Not surprisingly, that is exactly where our text goes next. “Then they cried to the Lord in their trouble, and he saved them from their distress.” As I said above, that is the constant refrain in these stories of trouble. No matter what the trouble, God responds to our cries for help with his grace, even when that trouble is caused by our own foolish rebellion. That is a remarkable thought; indeed, it is the heart of the Good News.
That Gospel assures us that God’s grace isn’t reserved for good people who just need a bit of assistance in otherwise spotless lives. He responds in grace to folks who have royally messed up their lives by their own folly and outright rebellion. As today’s reading from Ephesians 2 puts it, “We were dead in our sins and transgressions, but God who is rich in mercy, out of the great love with which he loved us, made us alive.” Here’s the benefit of dwelling for a moment in the darkness of verses 17 and 18. They make the unfailing love of God shine more brightly.
Verse 20 tells us exactly how God saved these deathly ill people; “he sent forth his word and healed them.” In the Numbers 21 story, that was a word to make a bronze serpent and to instruct the snake bitten Israelites to look to that Serpent for healing. And the Gospel reading for today (John 3) connects Jesus directly to the bronze serpent. “Just as Moses lifted up the snake in the desert, so the Son of Man must be lifted up, that everyone who believes in him may have eternal life.” What follows that, of course, is the heart of the Gospel in John 3:16. As the first chapter of John’s Gospel says, the “Word” of Yahweh “rescued them from the grave.”
No wonder the Psalmist repeatedly calls the redeemed to give thanks. Given how quickly we forget what God has done and simply move on with our divinely redeemed lives (like 9 of the 10 lepers in the Gospel story), we need this call. It is uniquely suited to this season of Lent, when we are tempted to fixate on dust and ashes, sin and death, and the practices of penitence. That is all well and good, but let us not lose sight of the fact that the Christian life is primarily one of gratitude and joy. Else we become gloomy counter advertisements for the Good News.
Our reading for today ends with an important direction about how we are to give thanks—not just individually and privately, but corporately in church. Thank offerings were to be brought to the Temple, where they became part of a festive meal with the priests. As part of those meals, the grateful redeemed were to tell the story of God’s wonderful deeds with songs of joy.
I can only imagine how our lives would be transformed if contemporary Christians were to follow that ancient way of giving thanks. Oh, we do give thanks, but often in a formal and private way. We follow the liturgy (if there is one), but no one knows how God has answered our prayers for help. And increasingly, Christians aren’t taking their thanks to church at all. They simply stay home, because joining a congregation in worship is too, well, inconvenient (see my Illustration Idea).

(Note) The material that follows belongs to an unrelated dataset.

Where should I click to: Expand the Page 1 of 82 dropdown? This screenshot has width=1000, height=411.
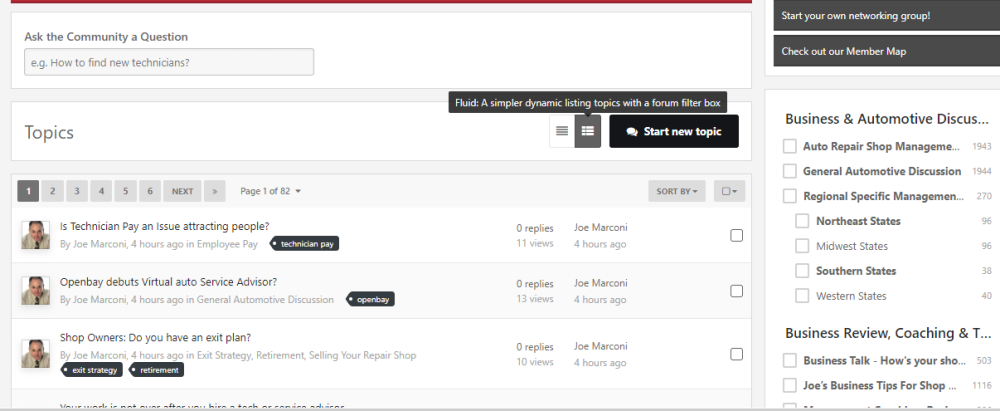point(270,191)
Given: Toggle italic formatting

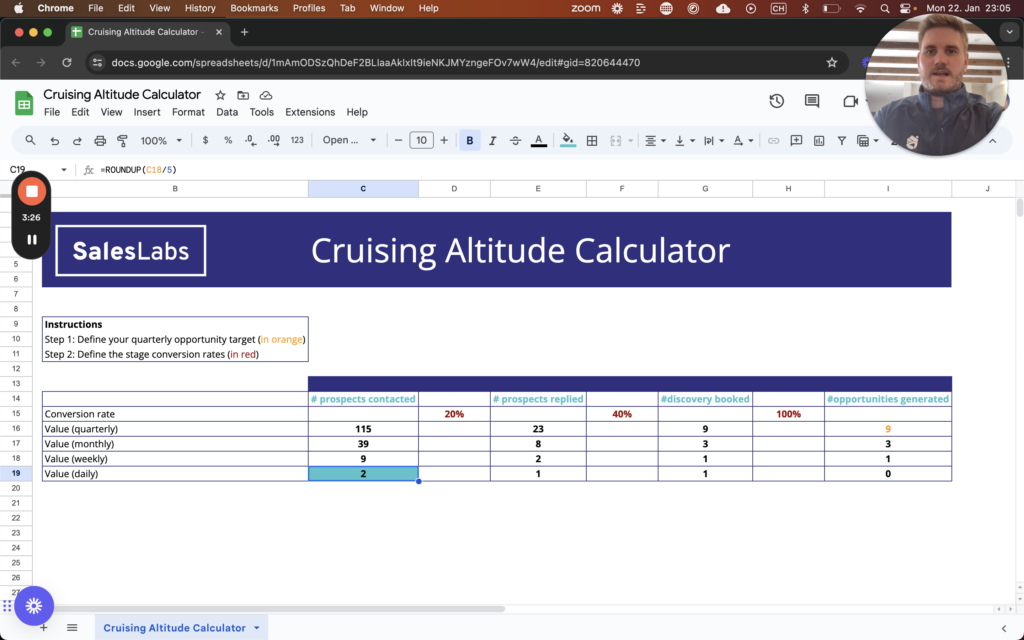Looking at the screenshot, I should click(492, 141).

You can see any number of connections to Lent in this text. But if the ones offered above haven’t persuaded to preach on Psalm 107 rather than the other meaty readings suggested for the Fourth Sunday of Lent, let me suggest three obvious Lenten lessons that will preach. First, apart from the work of Christ and his Spirit, we are all fools whose sin brings us affliction and death. Second, all of us are only one wise move from rescue. All we have to do is cry to the Lord from the bottom of our trouble and from the depths of our needy hearts.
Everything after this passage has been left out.